#### EXERCISE DIRECTIONS
Duplicate the records between the line containing "has width=534, height=950." and the line containing "center [903, 99].", inclusive.

......

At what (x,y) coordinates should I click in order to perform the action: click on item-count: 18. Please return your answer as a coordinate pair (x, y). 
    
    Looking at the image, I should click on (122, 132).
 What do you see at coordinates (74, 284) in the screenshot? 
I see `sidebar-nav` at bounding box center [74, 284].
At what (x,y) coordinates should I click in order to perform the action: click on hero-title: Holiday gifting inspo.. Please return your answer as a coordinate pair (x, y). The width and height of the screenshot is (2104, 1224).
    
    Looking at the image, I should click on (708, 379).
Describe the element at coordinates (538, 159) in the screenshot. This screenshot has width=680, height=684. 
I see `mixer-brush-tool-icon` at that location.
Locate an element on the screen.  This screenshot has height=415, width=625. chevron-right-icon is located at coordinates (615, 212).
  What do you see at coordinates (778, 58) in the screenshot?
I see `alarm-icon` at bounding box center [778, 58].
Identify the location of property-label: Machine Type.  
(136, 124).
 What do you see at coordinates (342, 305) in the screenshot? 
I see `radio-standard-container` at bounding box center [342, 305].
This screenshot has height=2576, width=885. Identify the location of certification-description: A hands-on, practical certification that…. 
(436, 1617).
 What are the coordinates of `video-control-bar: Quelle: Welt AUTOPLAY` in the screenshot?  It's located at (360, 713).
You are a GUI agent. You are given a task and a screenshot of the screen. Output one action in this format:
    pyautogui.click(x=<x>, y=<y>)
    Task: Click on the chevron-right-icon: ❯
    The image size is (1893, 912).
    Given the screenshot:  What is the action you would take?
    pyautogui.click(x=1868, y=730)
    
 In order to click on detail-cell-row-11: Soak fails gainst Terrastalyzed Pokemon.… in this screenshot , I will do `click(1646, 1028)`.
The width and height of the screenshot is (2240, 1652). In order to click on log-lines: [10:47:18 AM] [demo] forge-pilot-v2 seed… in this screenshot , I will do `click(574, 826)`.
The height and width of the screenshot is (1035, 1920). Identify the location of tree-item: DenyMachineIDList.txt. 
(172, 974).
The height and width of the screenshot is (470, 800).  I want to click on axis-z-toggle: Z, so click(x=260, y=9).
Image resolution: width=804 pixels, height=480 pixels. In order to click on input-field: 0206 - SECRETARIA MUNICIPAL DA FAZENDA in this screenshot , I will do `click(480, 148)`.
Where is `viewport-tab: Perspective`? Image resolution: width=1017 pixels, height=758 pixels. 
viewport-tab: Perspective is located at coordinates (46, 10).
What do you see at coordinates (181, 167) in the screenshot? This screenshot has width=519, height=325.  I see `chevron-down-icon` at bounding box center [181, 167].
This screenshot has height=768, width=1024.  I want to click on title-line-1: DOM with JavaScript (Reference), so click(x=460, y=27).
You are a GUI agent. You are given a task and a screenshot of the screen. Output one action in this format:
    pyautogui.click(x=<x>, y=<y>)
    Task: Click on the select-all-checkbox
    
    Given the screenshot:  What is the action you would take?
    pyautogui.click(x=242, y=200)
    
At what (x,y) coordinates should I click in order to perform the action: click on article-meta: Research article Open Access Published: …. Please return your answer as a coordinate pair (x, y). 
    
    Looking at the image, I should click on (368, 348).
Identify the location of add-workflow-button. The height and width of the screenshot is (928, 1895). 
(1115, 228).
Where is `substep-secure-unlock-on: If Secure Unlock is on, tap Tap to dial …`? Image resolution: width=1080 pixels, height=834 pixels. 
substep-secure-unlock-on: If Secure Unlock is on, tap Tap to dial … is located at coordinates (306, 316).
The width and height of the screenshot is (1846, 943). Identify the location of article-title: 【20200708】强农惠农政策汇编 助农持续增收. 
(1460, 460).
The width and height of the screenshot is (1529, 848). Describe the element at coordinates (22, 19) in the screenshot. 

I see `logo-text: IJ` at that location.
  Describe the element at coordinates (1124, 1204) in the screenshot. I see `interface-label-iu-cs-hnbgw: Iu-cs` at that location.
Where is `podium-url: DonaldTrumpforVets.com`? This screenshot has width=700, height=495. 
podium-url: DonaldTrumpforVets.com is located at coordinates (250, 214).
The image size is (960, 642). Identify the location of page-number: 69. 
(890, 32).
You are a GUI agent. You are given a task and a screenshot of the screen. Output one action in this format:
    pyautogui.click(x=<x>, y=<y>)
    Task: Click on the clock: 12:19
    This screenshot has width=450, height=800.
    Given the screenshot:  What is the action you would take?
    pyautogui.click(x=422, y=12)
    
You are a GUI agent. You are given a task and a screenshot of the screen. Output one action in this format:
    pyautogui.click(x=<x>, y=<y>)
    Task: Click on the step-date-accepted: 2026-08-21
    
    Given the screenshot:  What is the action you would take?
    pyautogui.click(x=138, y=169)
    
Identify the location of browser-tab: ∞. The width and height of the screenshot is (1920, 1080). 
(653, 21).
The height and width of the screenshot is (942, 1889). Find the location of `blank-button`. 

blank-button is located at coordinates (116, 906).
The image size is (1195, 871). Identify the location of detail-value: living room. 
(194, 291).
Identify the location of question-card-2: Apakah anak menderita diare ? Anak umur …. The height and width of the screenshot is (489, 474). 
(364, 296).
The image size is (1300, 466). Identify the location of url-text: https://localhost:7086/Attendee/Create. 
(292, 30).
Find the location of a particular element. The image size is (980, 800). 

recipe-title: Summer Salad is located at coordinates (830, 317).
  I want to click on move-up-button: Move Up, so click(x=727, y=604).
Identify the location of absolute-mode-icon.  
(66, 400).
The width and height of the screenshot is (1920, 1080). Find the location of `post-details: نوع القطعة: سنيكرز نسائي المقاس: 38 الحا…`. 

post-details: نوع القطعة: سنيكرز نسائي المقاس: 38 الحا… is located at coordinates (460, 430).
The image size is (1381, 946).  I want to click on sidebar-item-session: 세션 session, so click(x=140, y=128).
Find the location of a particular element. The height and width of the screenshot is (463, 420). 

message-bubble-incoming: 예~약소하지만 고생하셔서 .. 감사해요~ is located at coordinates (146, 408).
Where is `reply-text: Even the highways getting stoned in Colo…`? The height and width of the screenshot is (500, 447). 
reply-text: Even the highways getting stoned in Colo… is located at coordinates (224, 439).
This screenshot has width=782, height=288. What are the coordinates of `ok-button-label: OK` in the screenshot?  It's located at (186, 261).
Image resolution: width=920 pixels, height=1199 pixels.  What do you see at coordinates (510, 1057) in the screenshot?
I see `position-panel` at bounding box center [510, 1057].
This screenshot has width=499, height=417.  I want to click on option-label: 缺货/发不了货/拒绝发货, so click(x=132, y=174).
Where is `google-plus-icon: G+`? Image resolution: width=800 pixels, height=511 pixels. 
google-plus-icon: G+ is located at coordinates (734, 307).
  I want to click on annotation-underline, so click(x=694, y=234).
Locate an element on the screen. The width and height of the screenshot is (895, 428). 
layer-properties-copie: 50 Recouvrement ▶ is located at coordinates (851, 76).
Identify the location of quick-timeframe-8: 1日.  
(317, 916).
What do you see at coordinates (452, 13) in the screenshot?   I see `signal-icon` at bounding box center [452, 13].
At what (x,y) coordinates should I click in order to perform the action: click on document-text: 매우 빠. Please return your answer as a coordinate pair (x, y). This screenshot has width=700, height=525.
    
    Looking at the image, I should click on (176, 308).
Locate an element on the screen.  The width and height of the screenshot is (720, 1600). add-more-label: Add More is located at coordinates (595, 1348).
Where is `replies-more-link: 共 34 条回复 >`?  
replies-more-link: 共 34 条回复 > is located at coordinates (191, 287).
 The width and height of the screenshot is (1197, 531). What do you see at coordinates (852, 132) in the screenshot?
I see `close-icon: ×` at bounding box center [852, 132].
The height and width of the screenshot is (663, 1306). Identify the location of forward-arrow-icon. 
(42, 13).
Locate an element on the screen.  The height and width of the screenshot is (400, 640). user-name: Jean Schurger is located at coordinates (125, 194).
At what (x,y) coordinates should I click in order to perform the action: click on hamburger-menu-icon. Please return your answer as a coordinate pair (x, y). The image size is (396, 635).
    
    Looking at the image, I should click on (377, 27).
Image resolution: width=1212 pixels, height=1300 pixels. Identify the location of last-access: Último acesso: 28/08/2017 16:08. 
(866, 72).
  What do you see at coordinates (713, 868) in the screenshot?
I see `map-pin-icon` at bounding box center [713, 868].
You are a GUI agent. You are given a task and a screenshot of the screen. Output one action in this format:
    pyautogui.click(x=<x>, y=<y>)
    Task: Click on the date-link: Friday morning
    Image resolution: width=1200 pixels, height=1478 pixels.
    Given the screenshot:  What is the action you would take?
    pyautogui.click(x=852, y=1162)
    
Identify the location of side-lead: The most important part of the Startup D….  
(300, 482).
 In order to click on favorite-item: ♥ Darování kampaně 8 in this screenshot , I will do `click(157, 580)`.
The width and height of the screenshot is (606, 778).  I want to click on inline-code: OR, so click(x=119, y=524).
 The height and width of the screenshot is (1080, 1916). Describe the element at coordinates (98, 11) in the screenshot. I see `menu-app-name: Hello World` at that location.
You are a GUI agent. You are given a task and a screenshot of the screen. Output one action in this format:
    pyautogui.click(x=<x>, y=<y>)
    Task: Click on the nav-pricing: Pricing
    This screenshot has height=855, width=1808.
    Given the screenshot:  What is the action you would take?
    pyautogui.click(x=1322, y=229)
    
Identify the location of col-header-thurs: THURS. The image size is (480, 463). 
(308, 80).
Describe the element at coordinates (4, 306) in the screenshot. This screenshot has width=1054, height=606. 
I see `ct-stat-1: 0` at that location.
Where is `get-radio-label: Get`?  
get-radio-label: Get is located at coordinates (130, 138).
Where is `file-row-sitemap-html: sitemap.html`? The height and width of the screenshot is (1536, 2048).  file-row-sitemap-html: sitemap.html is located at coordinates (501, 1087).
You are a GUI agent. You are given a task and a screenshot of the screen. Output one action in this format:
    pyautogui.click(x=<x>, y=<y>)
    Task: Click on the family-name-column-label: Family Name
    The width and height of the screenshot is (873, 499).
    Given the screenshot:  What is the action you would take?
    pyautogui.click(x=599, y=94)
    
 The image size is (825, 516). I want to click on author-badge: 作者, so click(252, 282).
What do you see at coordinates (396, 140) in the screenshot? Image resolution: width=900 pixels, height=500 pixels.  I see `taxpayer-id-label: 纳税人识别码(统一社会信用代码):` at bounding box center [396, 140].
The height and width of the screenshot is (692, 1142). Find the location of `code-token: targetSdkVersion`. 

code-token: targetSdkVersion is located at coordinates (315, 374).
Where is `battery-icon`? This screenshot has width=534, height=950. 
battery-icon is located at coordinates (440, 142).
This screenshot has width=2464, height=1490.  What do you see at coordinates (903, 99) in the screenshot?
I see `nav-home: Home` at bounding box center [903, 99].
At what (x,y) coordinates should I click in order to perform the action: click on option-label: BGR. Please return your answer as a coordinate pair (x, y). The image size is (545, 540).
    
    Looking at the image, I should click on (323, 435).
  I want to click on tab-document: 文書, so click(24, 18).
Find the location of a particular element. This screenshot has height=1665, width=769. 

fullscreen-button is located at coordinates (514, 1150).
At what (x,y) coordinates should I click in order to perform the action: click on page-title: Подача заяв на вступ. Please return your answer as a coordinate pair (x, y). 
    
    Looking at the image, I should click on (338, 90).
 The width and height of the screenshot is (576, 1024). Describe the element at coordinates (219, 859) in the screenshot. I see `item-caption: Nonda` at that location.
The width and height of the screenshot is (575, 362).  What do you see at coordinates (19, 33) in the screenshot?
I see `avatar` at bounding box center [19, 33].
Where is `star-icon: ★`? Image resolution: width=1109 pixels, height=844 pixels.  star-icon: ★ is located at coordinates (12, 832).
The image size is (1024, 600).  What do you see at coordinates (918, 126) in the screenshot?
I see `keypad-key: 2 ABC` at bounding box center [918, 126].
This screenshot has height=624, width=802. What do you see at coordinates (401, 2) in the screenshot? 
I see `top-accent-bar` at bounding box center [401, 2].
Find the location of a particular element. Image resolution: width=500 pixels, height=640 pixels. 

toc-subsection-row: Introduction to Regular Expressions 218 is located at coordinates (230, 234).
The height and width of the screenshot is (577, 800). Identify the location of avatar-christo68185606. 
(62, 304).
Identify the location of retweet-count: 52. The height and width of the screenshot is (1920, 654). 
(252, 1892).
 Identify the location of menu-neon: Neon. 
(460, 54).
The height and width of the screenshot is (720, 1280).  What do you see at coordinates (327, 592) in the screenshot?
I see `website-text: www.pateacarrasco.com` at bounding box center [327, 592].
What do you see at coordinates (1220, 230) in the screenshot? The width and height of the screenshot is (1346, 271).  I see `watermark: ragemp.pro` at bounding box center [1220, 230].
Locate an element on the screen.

......

#### EXERCISE ANSWER
Where is `battery-icon`? This screenshot has width=534, height=950. 
battery-icon is located at coordinates (440, 142).
This screenshot has width=2464, height=1490.  What do you see at coordinates (903, 99) in the screenshot?
I see `nav-home: Home` at bounding box center [903, 99].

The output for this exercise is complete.